» PROVIDED MATERIAL
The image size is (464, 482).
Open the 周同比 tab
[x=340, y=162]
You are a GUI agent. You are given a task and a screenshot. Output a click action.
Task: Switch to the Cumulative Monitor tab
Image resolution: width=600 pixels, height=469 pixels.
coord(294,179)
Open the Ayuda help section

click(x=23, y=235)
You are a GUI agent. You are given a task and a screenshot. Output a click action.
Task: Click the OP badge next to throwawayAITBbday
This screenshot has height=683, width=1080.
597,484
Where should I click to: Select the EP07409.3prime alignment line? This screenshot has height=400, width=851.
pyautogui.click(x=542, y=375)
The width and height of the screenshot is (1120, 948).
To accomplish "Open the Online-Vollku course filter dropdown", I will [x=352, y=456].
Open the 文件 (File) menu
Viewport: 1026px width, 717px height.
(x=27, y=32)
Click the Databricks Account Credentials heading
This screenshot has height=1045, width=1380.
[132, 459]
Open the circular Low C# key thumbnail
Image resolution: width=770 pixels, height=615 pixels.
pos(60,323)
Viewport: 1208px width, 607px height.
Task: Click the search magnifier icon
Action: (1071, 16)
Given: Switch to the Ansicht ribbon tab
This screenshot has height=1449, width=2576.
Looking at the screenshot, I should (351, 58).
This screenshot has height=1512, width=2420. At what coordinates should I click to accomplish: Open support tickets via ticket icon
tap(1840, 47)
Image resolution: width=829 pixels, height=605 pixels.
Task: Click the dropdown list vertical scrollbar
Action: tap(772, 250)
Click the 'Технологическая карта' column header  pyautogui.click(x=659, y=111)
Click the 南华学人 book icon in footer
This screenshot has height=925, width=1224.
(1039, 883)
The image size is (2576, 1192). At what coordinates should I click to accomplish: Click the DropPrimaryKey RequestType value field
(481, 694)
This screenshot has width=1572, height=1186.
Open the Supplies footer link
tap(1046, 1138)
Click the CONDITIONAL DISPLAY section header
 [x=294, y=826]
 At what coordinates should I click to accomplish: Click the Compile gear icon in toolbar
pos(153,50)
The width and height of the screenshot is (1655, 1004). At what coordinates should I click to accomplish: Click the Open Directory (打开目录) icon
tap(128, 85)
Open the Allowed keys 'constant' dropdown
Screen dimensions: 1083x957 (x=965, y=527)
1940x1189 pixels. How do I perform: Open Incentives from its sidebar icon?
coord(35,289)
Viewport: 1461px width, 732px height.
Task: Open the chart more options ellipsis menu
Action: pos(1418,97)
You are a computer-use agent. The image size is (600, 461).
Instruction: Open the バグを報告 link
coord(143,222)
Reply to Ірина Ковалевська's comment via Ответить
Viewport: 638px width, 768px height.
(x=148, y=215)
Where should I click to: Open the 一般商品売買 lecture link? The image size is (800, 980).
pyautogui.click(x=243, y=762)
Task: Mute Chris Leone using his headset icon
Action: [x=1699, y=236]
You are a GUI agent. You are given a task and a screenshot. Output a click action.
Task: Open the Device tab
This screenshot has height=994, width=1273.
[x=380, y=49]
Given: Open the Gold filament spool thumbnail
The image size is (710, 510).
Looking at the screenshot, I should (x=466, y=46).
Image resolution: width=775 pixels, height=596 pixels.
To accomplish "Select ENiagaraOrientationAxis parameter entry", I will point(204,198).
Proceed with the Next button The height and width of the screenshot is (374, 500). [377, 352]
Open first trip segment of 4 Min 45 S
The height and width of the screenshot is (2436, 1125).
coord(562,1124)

» WORK TO DO
Retype every one of the entries above, line for line, without changing anything.

» FINAL ANSWER
The image size is (464, 482).
Open the 周同比 tab
[x=340, y=162]
You are a GUI agent. You are given a task and a screenshot. Output a click action.
Task: Switch to the Cumulative Monitor tab
Image resolution: width=600 pixels, height=469 pixels.
coord(294,179)
Open the Ayuda help section

click(x=23, y=235)
You are a GUI agent. You are given a task and a screenshot. Output a click action.
Task: Click the OP badge next to throwawayAITBbday
This screenshot has height=683, width=1080.
597,484
Where should I click to: Select the EP07409.3prime alignment line? This screenshot has height=400, width=851.
pyautogui.click(x=542, y=375)
The width and height of the screenshot is (1120, 948).
To accomplish "Open the Online-Vollku course filter dropdown", I will [x=352, y=456].
Open the 文件 (File) menu
Viewport: 1026px width, 717px height.
(x=27, y=32)
Click the Databricks Account Credentials heading
This screenshot has height=1045, width=1380.
[132, 459]
Open the circular Low C# key thumbnail
Image resolution: width=770 pixels, height=615 pixels.
pos(60,323)
Viewport: 1208px width, 607px height.
Task: Click the search magnifier icon
Action: (1071, 16)
Given: Switch to the Ansicht ribbon tab
This screenshot has height=1449, width=2576.
Looking at the screenshot, I should (351, 58).
This screenshot has height=1512, width=2420. At what coordinates should I click to accomplish: Open support tickets via ticket icon
tap(1840, 47)
Image resolution: width=829 pixels, height=605 pixels.
Task: Click the dropdown list vertical scrollbar
Action: tap(772, 250)
Click the 'Технологическая карта' column header  pyautogui.click(x=659, y=111)
Click the 南华学人 book icon in footer
This screenshot has height=925, width=1224.
(1039, 883)
The image size is (2576, 1192). At what coordinates should I click to accomplish: Click the DropPrimaryKey RequestType value field
(481, 694)
This screenshot has width=1572, height=1186.
Open the Supplies footer link
tap(1046, 1138)
Click the CONDITIONAL DISPLAY section header
 [x=294, y=826]
 At what coordinates should I click to accomplish: Click the Compile gear icon in toolbar
pos(153,50)
The width and height of the screenshot is (1655, 1004). At what coordinates should I click to accomplish: Click the Open Directory (打开目录) icon
tap(128, 85)
Open the Allowed keys 'constant' dropdown
Screen dimensions: 1083x957 (x=965, y=527)
1940x1189 pixels. How do I perform: Open Incentives from its sidebar icon?
coord(35,289)
Viewport: 1461px width, 732px height.
Task: Open the chart more options ellipsis menu
Action: pos(1418,97)
You are a computer-use agent. The image size is (600, 461).
Instruction: Open the バグを報告 link
coord(143,222)
Reply to Ірина Ковалевська's comment via Ответить
Viewport: 638px width, 768px height.
(x=148, y=215)
Where should I click to: Open the 一般商品売買 lecture link? The image size is (800, 980).
pyautogui.click(x=243, y=762)
Task: Mute Chris Leone using his headset icon
Action: [x=1699, y=236]
You are a GUI agent. You are given a task and a screenshot. Output a click action.
Task: Open the Device tab
This screenshot has height=994, width=1273.
[x=380, y=49]
Given: Open the Gold filament spool thumbnail
The image size is (710, 510).
Looking at the screenshot, I should (x=466, y=46).
Image resolution: width=775 pixels, height=596 pixels.
To accomplish "Select ENiagaraOrientationAxis parameter entry", I will point(204,198).
Proceed with the Next button The height and width of the screenshot is (374, 500). [377, 352]
Open first trip segment of 4 Min 45 S
The height and width of the screenshot is (2436, 1125).
coord(562,1124)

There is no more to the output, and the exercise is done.